▸ **PASSAGE PROVIDED**
┌──
Outputs and Contract
Published outputs
empi schema
| Table | Description |
|---|---|
source_person | Standardized input records combining claims and clinical demographics. One row per source system + source ID. |
pair_decisions | All scored pairs with final decision (match, non_match, clerical_review) after applying thresholds, hard rules, and manual overrides. |
person_crosswalk | Core mapping table: person_id ← source_system + source_id. Includes active_bool, cluster metadata, and timestamps. |
person_counts | Record count per resolved person_id. |
person_attrs | Survivorship golden record: one row per person_id with consolidated attributes (name, DOB, SSN, address, phone, email, etc.). |
person_attrs_provenance | Audit trail: tall table with person_id, attribute_name, attribute_value, and the source record that contributed it. |
person_id_map | Intermediate crosswalk used by input-layer remapping models. |
work_queue | Candidate pairs in the clerical-review band, ready for analyst review. Includes work_item_id, pair_key, match_probability, and the source keys for both sides. |
work_item_crosswalk | Stable mapping from work_item_id to pair_key across runs. |
cluster_id_crosswalk | Tracks cluster merge/split history across runs. |
overrides | Manual review decisions written by the review app. Incremental with full_refresh: false. |
rematch_requests | Records flagged for re-scoring (from split/carve operations). Incremental with full_refresh: false. |
core schema
| Table | Description |
|---|---|
person | Person dimension: person_id, cluster version, record count, and timestamps. |
input_layer schema (remapped)
└──
▸ **INFORMATION SUPPLIED**
┌──
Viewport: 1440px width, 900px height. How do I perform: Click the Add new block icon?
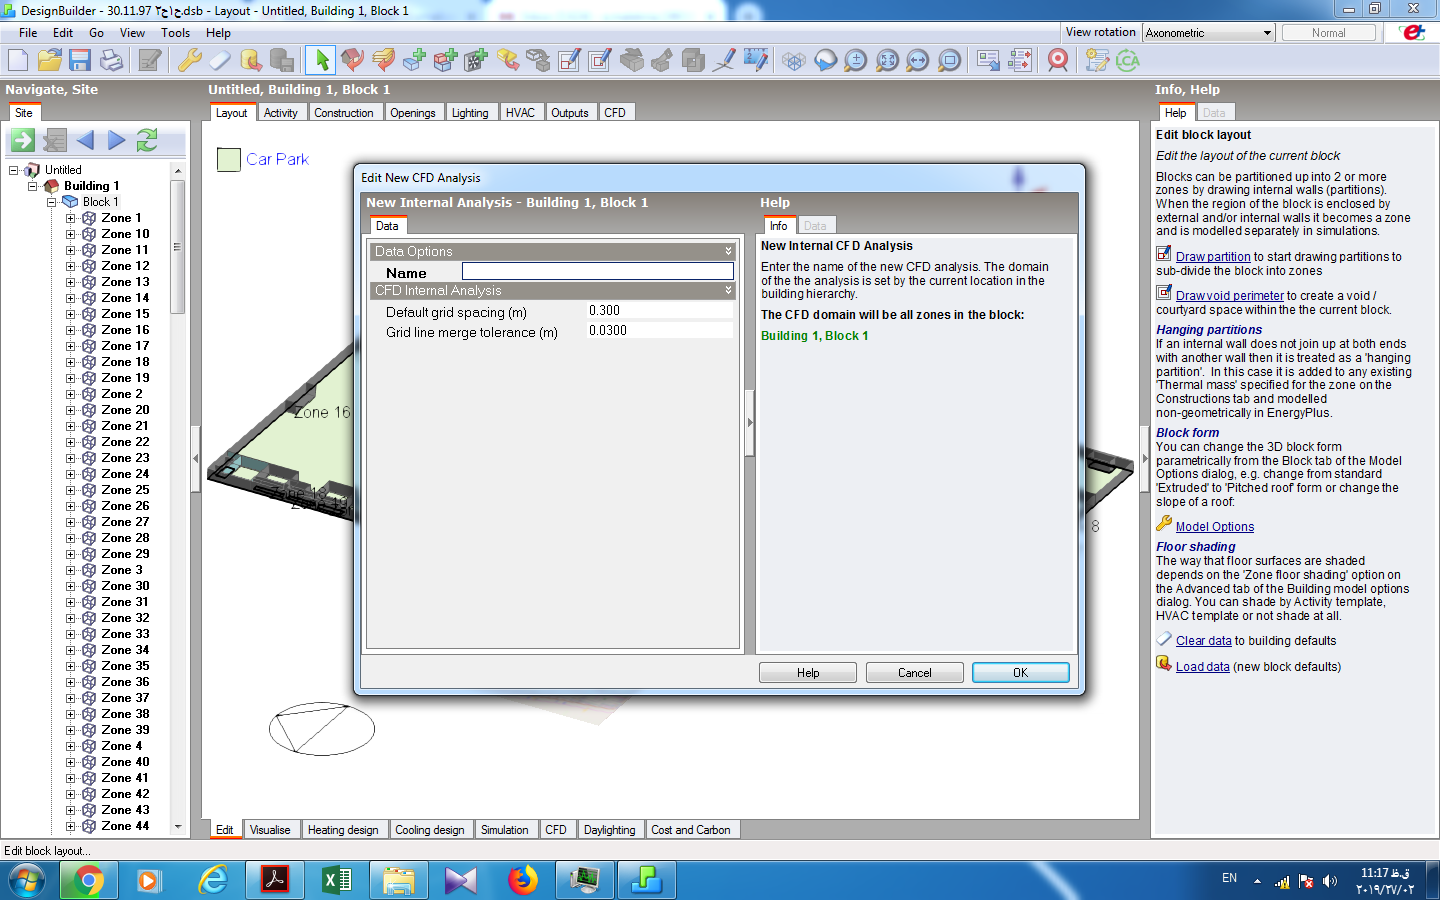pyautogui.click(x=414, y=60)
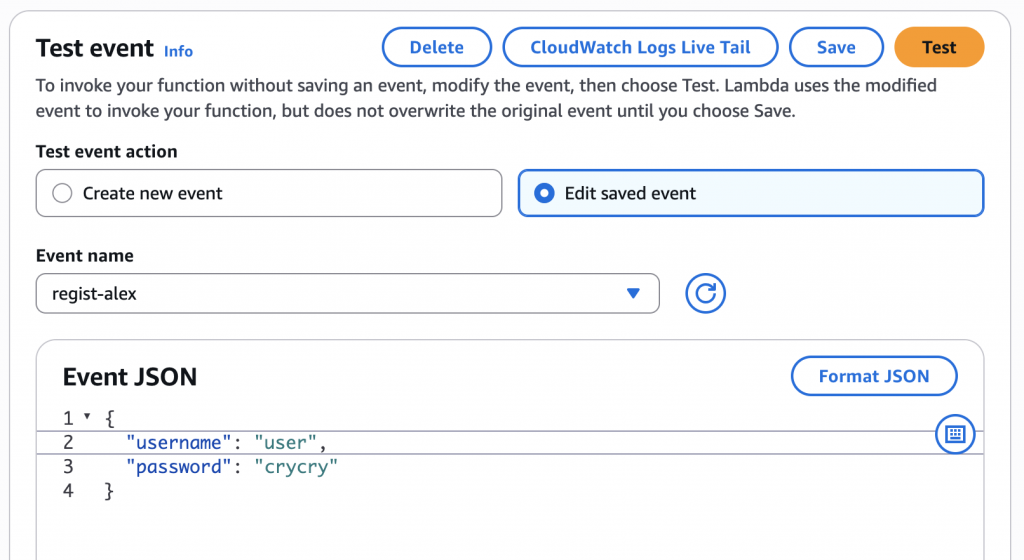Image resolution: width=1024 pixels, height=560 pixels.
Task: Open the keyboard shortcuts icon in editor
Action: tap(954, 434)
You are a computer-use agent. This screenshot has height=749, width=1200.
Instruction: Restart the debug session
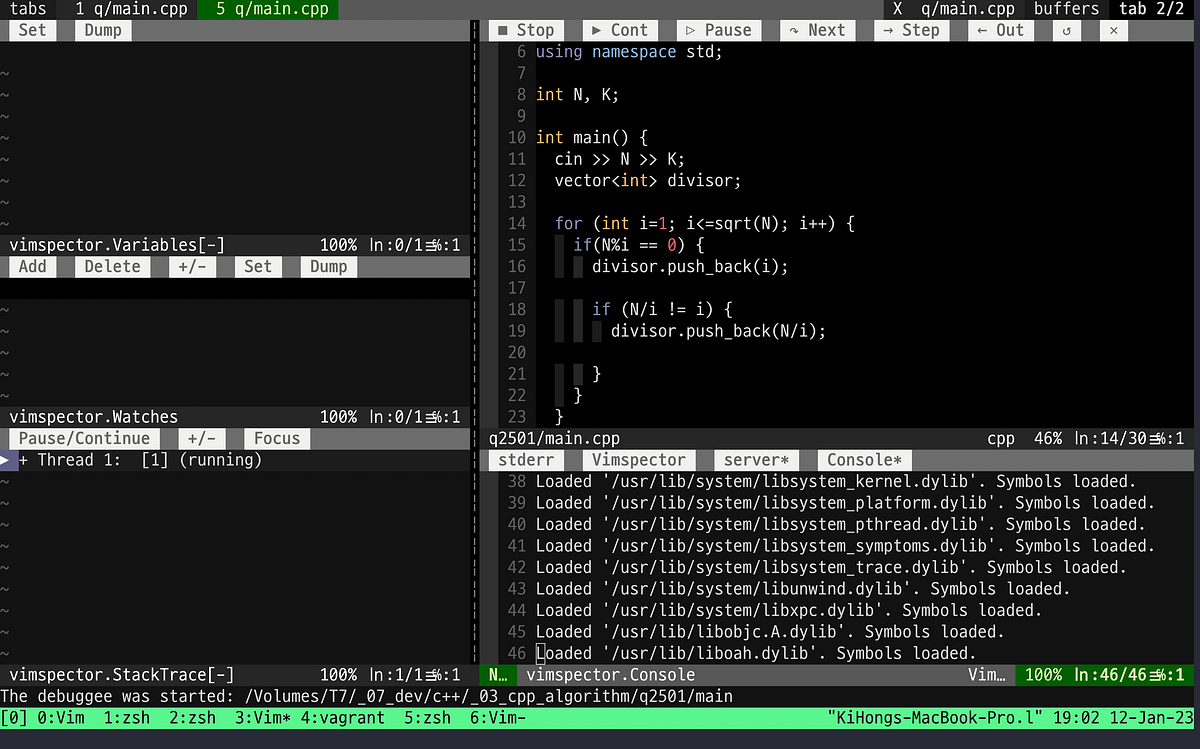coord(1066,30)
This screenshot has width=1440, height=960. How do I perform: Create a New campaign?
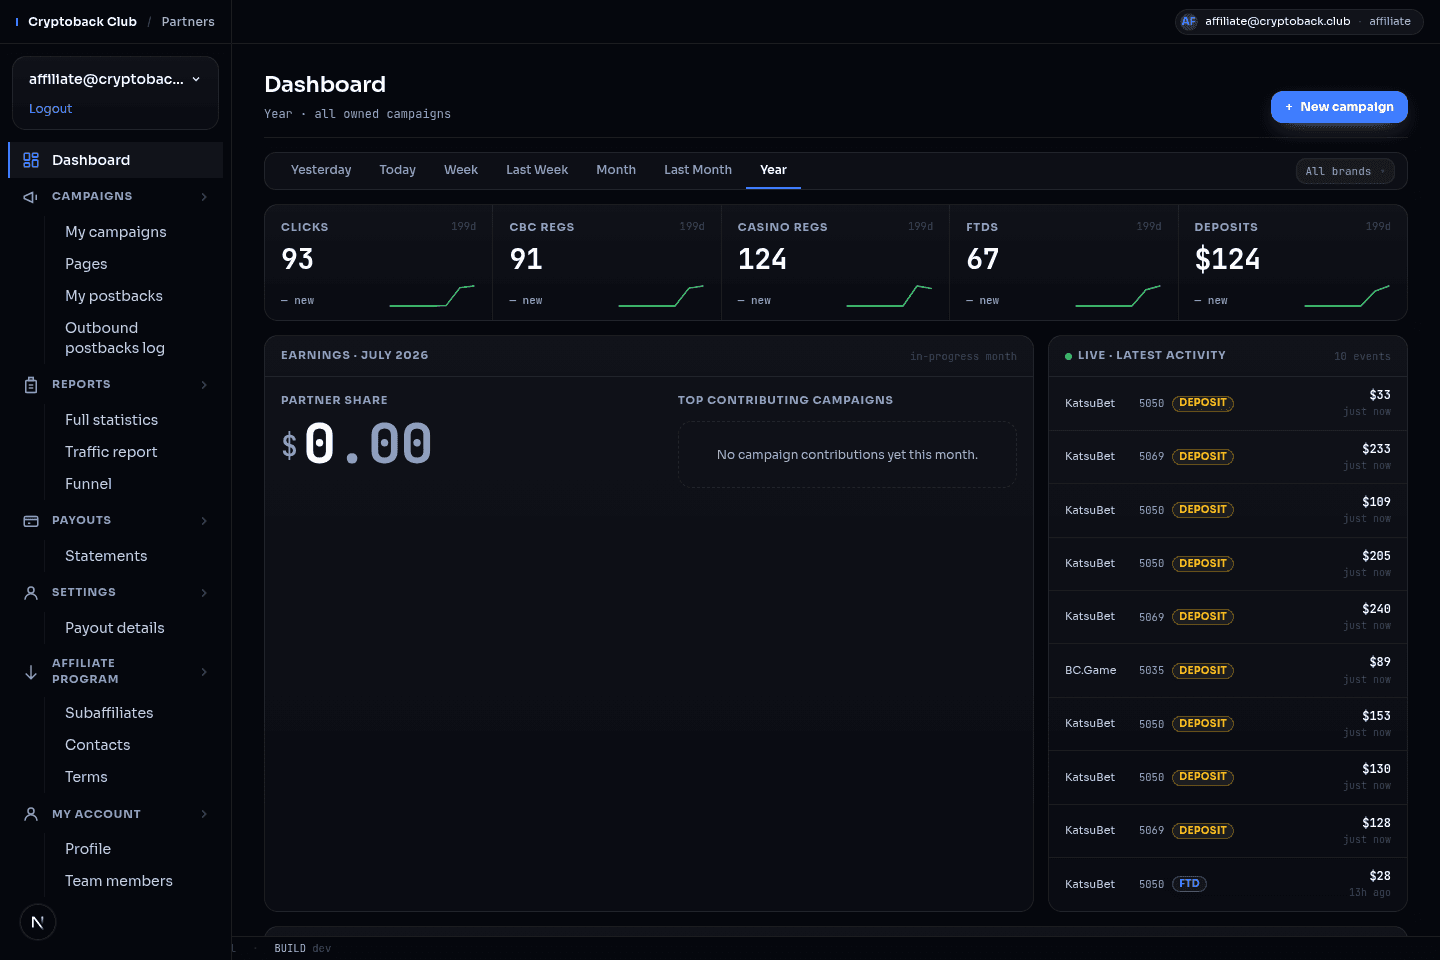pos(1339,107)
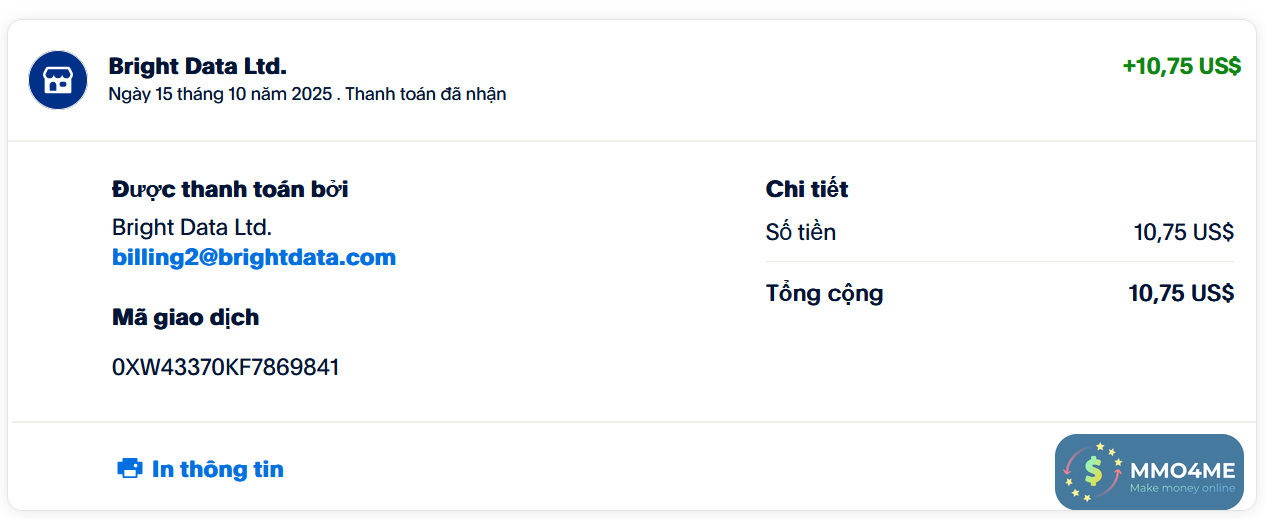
└──
▸ **ACTIVITY A**
In the outputs and contract page, which table in the empi schema holds the survivorship golden record with one row per person_id?
▸ **ACTIVITY B**
Carry on the outputs and contract page from its last line.

▸ **FINAL ANSWER A**
person_attrs

▸ **FINAL ANSWER B**
For each enabled domain, the package publishes a remapped version of the upstream empi_pre__* table with person_id overwritten to the EMPI-resolved value.
Claims domain:
| Table | Source |
|---|---|
eligibility | empi_pre__eligibility |
medical_claim | empi_pre__medical_claim |
pharmacy_claim | empi_pre__pharmacy_claim |
provider_attribution | empi_pre__provider_attribution (when enabled) |
Clinical domain:
| Table | Source |
|---|---|
patient | empi_pre__patient |
appointment | empi_pre__appointment |
condition | empi_pre__condition |
encounter | empi_pre__encounter |
immunization | empi_pre__immunization |
lab_result | empi_pre__lab_result |
medication | empi_pre__medication |
observation | empi_pre__observation |
procedure | empi_pre__procedure |
All original columns are preserved. Only person_id is replaced with the EMPI-resolved value.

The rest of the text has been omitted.